無理のない食事と運動で脱肥満 中高年向けダイエット法

梅雨が明け、夏本番を迎えると薄着になる機会が多い。そこで気になるのが、たるみきった体やお腹まわりの贅肉。また、春に受けた健診の結果で、ダイエットの必要性を感じている人も多いだろう。
 「一昔前から欧米では、“太っていると出世できない”と言われました。自分の体を管理できない人間が、管理職として部下を管理できないとみなされているからです。日本でも健診で肥満などの結果が出ると、出世が遅れたり、賞与がカットされる企業が増えているようです」(健康ライター)

 そうした中、巷には様々なダイエット法が溢れている。
 「これまでにも、毎食りんごのみを食べるりんごダイエットや、朝食にバナナを食べる朝バナナダイエットなどが流行しましたが、流行っては消えていきます。昨今話題となっているのが糖質制限ダイエット。これは白米や食パンといった精製された炭水化物や糖質を避けることで減量を目指す方法です。これに関しても賛否両論の意見があります」(同)

 また、ダイエットや健康維持のためにランニングやウオーキング、ジム通いに励む人をよく見かける。しかし、いざダイエット法や運動を始めても、三日坊主で終わってしまことも少なくない。病院でダイエットをしようにも、保険適用でなければ、高額な自費診療などに尻込みしがちだ。
 しかし、横浜や大阪、北海道で肥満治療・ダイエット外来を展開する北星クリニックでは、生活習慣病に罹っている人が保険適用でダイエットの指導を受けられる。
 「保険適用の対象は、生活習慣病や肥満症の方です。肥満は、日本ではBMIが25以上を指し、肥満症は、肥満に原因があります。関連する健康障害を合併している場合、あるいは合併が予測される場合には、医学的に減量治療を必要とすると定義されています。つまり、体重が多いことが原因で、血圧や中性脂肪が高い、糖尿病を患っていることも肥満症と言います」
 こう説明するのは、同クリニックの理事長で医学博士の島野雄実氏。

 病院で肥満治療と聞くと、手術や減量用の薬を処方されたり、運動を求められることを想像しがちだが、実際にはどのような治療をするのだろうか。
 「日本では、ダイエットに関して薬物療法、食事療法、運動療法、行動療法の4つが推奨されています。当院では4つを組み合わせますが、運動習慣がない人はいても、食習慣がない人はいませんから、特に重視しているのが食習慣です」(同)
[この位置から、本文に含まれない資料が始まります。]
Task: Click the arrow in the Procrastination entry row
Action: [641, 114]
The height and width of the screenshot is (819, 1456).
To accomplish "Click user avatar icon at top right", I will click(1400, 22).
 最近、注目されている白米などの炭水化物抜きダイエットは、外食時にはなかなか実行できない。
 「患者さんによって、食事の嗜好やライフスタイルが違いますから、一様に何を食べてはいけませんとは言いません。それよりも、バランスと食事を摂るタイミングが重要です。学生の頃を思い返してください。若い頃に太っていた人はそんなに多くはないはずです。それは1日3食、規則正しい時間にしっかり食事をしていたからです」(同)

 日本人の肥満、つまりBMIが25以上の割合は、男性で20代が25.7%、30代が28.6%、40代が34.6%、50代で36.5%(2016年国民健康・栄養調査より)と、加齢とともに肥満の割合が増加している。
 「特に男性の場合、就職後、年齢を追うごとに責任ある立場になり、忙しくなった結果、食事の時間や生活習慣が不規則になりやすい。当院では肥満症の患者さんに、いつ、どこで、何を食べたかを、まず記録してもらいます。多くの患者さんは仕事の影響で昼食を食べる時間が毎日違うなど不規則になっている。翌日の仕事内容は前日には把握しているはずですから、予め毎日同じ時刻に食事を摂れるように、翌日のスケジュールを調整するようにアドバイスします」(同)

 確かに、午後早くに打ち合わせがあるからと昼食を早めに食べたり、逆に遅めに食べることはありがちだ。
 「食事内容に関しても、肥満の方は平日の昼食で一品物と言われるカツ丼やカレー、ラーメンといった炭水化物の量が極端に多い食事を摂る傾向がある。また、飲みに行っても、長時間飲み続ける。そうすると必然とつまみの量も増え、食べすぎてしまうのです」(同)
 こうした状況から規則正しい生活習慣へ改善することで155キロだった体重が1年超で70キロ前半まで落ちた例もあるという。

 肥満症ではないが、夏に向けて少しでも体重を落としたい人にはどのようなダイエット法があるのか。
 「肥満症の患者さんと同じように、まずは生活習慣を見直すために1週間ほど食事の中身や時間をメモしてみましょう。そうすると一品物ばかり食べていないか、食事の時間が不規則になっていないかが分かります」(同)
 島野氏によると、人間は脳で食事を楽しめる動物なので、食事の種類が豊富だと量が少なくても満足できるという。そこで一品物ではなくコンビニなどで、サラダと幕の内弁当、お茶など品目を増やすことだという。

 また、運動については、
 「運動には基礎代謝を上げ、心肺機能を強化し、ストレス解消の効果もあるので、無理のない範囲で取り組むことは大変いいことです。ただし、運動だけで体重を1キロ落とすには、フルマラソンを2回分、つまり80キロ近く走らなければなりませんから、運動だけでのダイエットは期待できません。また肥満の方が、突然運動を始めると膝を痛める可能性があります。運動でのトレーニング効果を期待するのであれば、体の中で一番大きい筋肉である太ももの大腿筋を鍛えるのがいいでしょう。そうすれば消費カロリーが増すのも事実です。膝への負担が少なく、かつ大腿筋を鍛える運動としては水中ウオーキングや自転車をこぐのがいいでしょう」(同)

 他にも、特別飲みたいわけではないが習慣で飲んでしまっているジュースや缶コーヒー、長時間の飲酒も気をつけたい。
 「古くから言われていることですが、規則正しい生活と適度な食事や運動が、健康への近道です」(前出・健康ライター)

 まずは、この機会に自らの食生活と生活習慣を見直し、一味違った夏を迎えるのはどうだろうか。